「カンナ」の新刊です~。


  伊賀忍者の末裔で出賀茂神社の跡取りである甲斐は、日本史の常識を

  覆す重要な社伝を持ち去った諒司を探して、東大生巫女の貴湖たちと

  九州・天草へ向かう。だが鍵を握るシスターは、何者かに殺されてしまった。

  事件の真相を追うなか、命の危機に直面した甲斐は、一揆軍を率いた

  “神の子”天草四郎の謎解きに挑む!!


↑背表紙あらすじより↑


おや、シスターは「鍵を握る」人でしたか!?

むむむ~?

と、初めてあらすじを読んで首を「ミッフィー」のように傾げてしまいました(椹野先生のファンの方には分かりませんかね、この表現。ミッフィーのように首を傾げる京橋くんが出てくるお話を最近再読したのですよ、私)。


まぁ、私の????はさておき。

「カンナ」は本当に軽いタッチで描かれたお話だなぁと、今回の新刊を読んで改めて思いました。

「QED」と比べると、えらいマンガチックな感じがします。

「QED」はただひたすらタタルさんが語る・語る・語るってお話で、アクションシーンがほとんどないのですが、この「カンナ」は主人公が危機的状況に陥り、それを乗り越え、ついでに(いや、これがメインだ!)歴史上の謎を解くってお話で、非常にテンポよくて読みやすいです。そこが私にマンガチックと思わせる理由かも。「QED」はマンガにはできないでしょうからねぇ。台詞が多いし、飲んでばっかで動かないし。

あ、ヒロイン役である貴湖もマンガにするとよさそうなキャラですよね。美人で気が強くて。

主人公の甲斐と、彼の友人の竜之介がヘタレっぽいのもなかなかグー。

マンガで読んでみたいお話です。


今回は天草四郎はなぜ四郎なのか?という謎に挑んでいます。

むむむ、そういえば。

単に四男だから四郎と思ってましたが、違うよう。

高田崇史先生の出した答えは、本を読んでのお楽しみ~。

シスターを殺した犯人は誰か、とか、甲斐たちが危機をどう乗り越えるかとか、ヤマ場もそこそこあるので読みやすいです。

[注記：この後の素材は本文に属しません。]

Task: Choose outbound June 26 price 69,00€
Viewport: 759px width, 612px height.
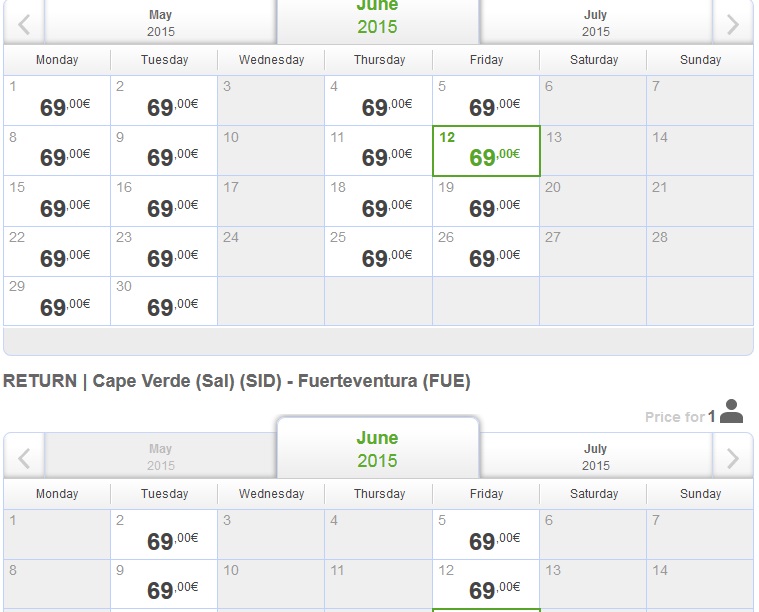Action: 486,252
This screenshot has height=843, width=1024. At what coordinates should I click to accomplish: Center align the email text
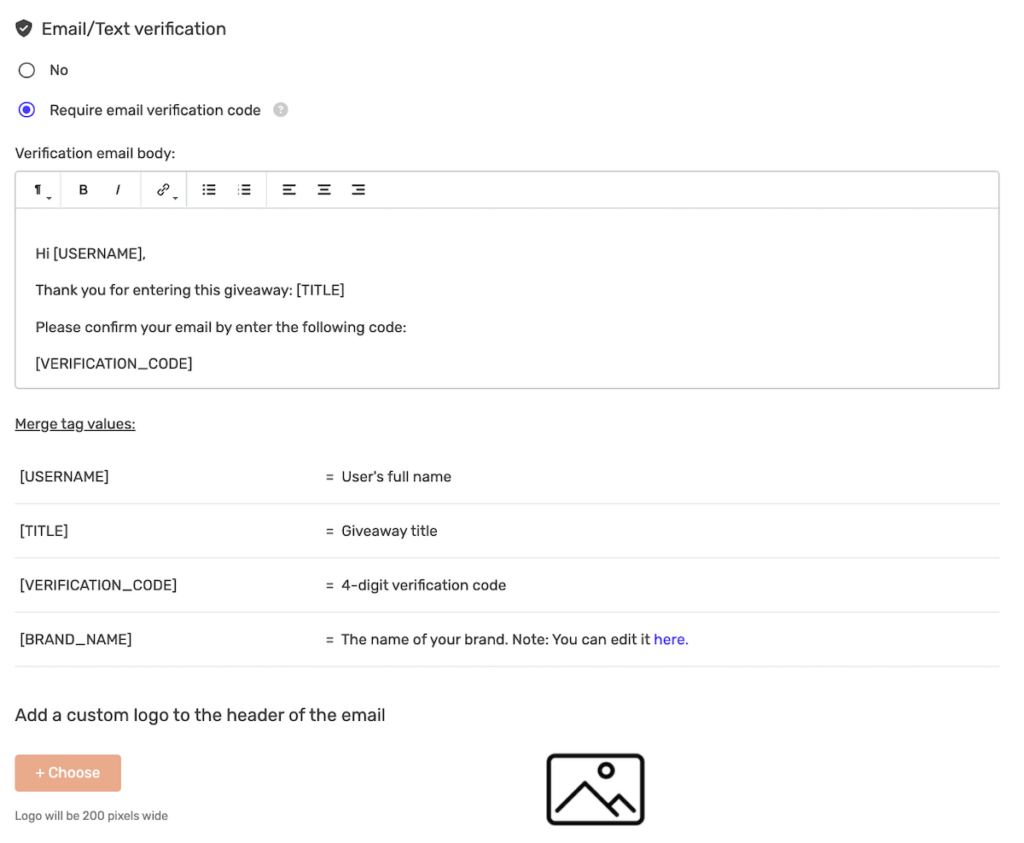[x=324, y=190]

軽めでテンポの良い民族学ミステリが読みたい方におススメです。


さて、この作品で私が気になっているのは甲斐の婚約者の聡美の存在。お話の最後にいつもちらりと出てくるのが意味深ですよね。婚約者であるはずの甲斐とはすれ違いで、今後あるであろうこの2人が会って話をするシーンは何やらお話の大きな要となる予感……私の予感はことごとく外れますが。

予言少女・澪ちゃんが聡美を見て……というシーンがありますが、澪ちゃんが聡美の何かを見たっぽいところが気になりました。今後のお話で明かされたりするのかな?


「カンナ」は計4冊刊行予定ですが、早くも折り返し地点に来ましたね。

今後どう展開していくのか、気になります。